Input data below:

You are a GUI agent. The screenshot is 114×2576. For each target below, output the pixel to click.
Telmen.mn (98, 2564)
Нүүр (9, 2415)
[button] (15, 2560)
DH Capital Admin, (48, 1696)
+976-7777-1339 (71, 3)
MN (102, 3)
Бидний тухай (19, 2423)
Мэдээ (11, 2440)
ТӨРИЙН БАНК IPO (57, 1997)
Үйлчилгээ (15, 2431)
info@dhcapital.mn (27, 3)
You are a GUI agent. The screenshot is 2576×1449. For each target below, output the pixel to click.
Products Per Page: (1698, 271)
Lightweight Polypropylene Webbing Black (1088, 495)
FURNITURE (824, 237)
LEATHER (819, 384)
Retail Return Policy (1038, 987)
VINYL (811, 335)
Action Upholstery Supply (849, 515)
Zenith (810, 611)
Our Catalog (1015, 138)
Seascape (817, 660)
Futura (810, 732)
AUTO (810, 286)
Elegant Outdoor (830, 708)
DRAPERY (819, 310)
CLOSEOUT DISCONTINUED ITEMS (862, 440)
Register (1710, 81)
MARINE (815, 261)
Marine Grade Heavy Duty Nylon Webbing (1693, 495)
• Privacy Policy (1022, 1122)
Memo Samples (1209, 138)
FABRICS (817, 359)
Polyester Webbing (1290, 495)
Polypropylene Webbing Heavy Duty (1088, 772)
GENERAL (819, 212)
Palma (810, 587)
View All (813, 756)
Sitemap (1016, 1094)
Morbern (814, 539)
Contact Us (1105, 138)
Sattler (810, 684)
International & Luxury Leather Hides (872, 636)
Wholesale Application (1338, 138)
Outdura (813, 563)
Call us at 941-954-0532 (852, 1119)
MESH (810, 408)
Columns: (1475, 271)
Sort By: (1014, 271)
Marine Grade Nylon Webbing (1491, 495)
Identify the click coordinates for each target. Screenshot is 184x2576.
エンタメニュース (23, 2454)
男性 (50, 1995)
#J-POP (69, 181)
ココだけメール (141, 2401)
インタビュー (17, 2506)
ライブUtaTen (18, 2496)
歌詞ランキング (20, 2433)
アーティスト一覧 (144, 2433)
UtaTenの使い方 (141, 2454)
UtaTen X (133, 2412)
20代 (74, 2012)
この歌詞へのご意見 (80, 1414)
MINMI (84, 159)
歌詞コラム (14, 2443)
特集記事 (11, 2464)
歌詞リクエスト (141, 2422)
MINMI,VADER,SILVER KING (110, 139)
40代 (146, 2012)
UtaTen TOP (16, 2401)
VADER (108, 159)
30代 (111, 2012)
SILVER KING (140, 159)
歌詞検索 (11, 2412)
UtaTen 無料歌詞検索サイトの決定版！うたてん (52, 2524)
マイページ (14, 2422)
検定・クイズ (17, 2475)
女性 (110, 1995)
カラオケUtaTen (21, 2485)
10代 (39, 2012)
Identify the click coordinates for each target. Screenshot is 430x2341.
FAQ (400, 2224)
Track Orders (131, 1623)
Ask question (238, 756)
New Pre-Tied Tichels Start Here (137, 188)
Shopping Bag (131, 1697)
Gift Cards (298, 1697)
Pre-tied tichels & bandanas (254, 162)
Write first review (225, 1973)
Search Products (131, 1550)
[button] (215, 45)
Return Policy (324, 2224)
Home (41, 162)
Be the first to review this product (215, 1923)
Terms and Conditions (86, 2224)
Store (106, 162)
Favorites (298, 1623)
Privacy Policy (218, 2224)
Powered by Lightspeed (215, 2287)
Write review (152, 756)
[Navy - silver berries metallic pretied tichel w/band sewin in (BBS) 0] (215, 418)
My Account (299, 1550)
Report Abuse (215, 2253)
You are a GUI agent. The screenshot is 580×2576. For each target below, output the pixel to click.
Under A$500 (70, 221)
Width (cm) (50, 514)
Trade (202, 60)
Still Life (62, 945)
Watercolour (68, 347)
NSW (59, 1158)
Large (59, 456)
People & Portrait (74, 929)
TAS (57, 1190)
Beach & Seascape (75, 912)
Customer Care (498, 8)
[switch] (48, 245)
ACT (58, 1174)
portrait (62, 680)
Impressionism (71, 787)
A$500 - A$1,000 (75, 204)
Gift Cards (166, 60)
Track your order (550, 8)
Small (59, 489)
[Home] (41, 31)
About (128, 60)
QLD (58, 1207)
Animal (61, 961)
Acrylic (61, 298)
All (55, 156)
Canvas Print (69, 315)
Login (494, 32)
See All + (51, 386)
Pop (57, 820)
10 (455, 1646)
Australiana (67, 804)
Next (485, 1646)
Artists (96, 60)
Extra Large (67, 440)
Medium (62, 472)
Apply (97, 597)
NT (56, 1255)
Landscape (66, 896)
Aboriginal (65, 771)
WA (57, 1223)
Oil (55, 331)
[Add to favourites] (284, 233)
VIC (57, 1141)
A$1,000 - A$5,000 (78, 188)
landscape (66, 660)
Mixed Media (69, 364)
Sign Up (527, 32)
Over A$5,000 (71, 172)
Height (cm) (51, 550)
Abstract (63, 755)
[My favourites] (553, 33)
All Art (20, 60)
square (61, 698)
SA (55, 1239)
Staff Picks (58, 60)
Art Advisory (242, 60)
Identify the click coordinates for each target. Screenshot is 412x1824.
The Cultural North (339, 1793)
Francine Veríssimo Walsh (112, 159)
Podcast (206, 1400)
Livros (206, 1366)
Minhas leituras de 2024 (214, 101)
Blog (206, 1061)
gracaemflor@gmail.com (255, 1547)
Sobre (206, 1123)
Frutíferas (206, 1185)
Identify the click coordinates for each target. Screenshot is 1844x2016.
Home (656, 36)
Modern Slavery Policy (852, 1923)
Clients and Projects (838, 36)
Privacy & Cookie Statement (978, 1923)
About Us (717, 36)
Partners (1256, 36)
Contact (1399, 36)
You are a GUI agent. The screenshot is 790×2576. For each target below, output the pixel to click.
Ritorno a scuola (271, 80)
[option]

End of Input data.

Please, from the entries above, set down exactly the lines from the one containing "女性 (110, 1995)" through the one containing "Shopping Bag (131, 1697)", and only those.

→ Response area
女性 (110, 1995)
カラオケUtaTen (21, 2485)
10代 (39, 2012)
Identify the click coordinates for each target. Screenshot is 430x2341.
FAQ (400, 2224)
Track Orders (131, 1623)
Ask question (238, 756)
New Pre-Tied Tichels Start Here (137, 188)
Shopping Bag (131, 1697)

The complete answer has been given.